The CLI mode came up kinda late in Notcurses design, well into the 2.x cycle. It became clear that streaming stdio CLIs are more frequently authored than high-performance, non-scrolling TUIs. By allowing the standard plane to be placed into scrolling mode, this functionality was bolted on. It's not where I want it. You currently have to manage all the scrolling yourself, which gets pretty hairy once you bring multiple planes into the picture. You furthermore need decide when to render, and no one wants to think about that. Render insufficiently frequently, and data will be lost to virtual internal scrolling; render every line, and you do a lot of extra work (CLI mode doesn't yet always take advantage of hardware scrolling).
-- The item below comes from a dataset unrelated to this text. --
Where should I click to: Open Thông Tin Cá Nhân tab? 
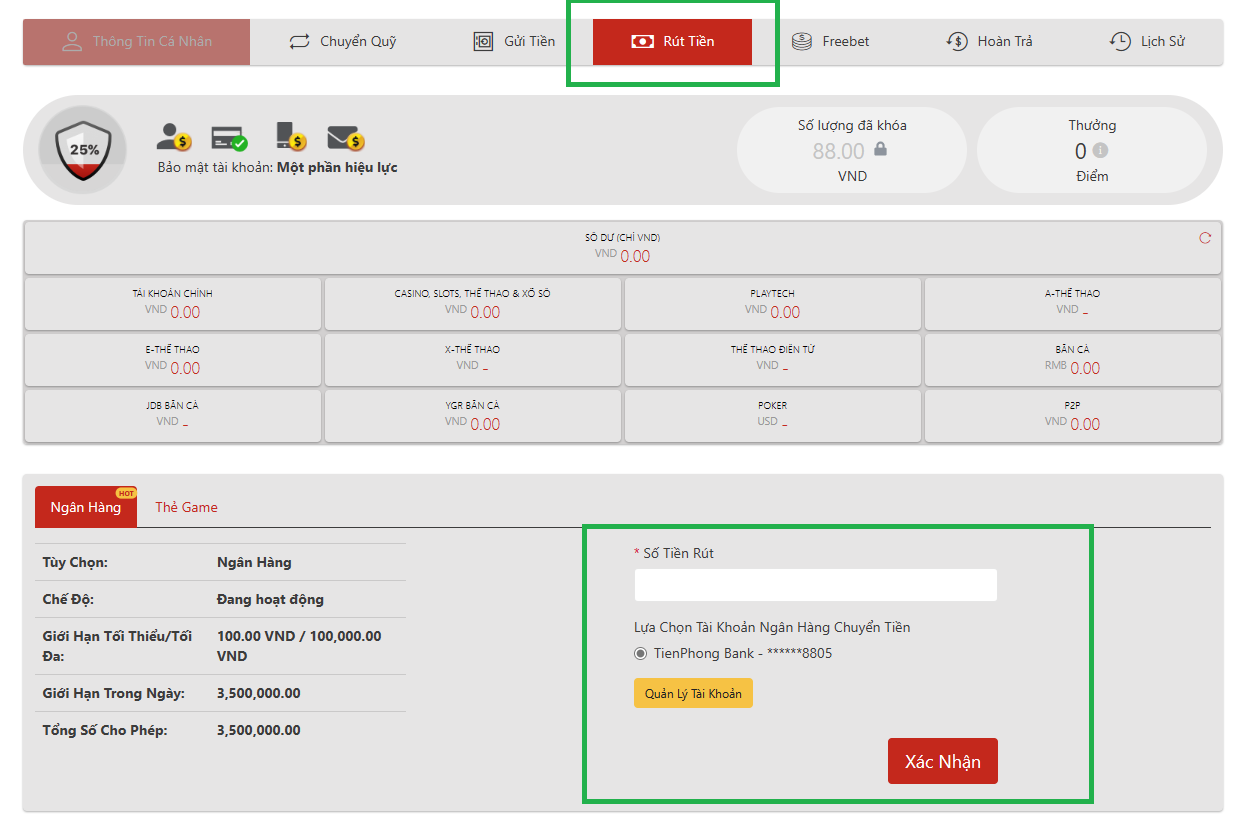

I intend to make fuller use of hardware scrolling so that rendering can take place on every virtual scroll event, for full fidelity, full performance, and no developer effort.

wholesale emancipation from terminfo

Notcurses has made use of Terminfo (as distributed with NCURSES) since its inception. The limitations of that library have become more and more apparent, and with Notcurses now using direct terminal queries wherever possible, it's time to consider ditching libterminfo (and perhaps even the TERM environment variable, which can be—and all too often is—incorrect). Terminfo doesn't cover a substantial amount of behavior Notcurses actively employs, from bitmap graphics to extended input protocols. Many terminals in any case don't bother putting together an accurate terminfo database entry, simply calling themselves xterm or xterm-256color and approximating XTerm to one degree or another. Let us cast off this taint, and become taintless.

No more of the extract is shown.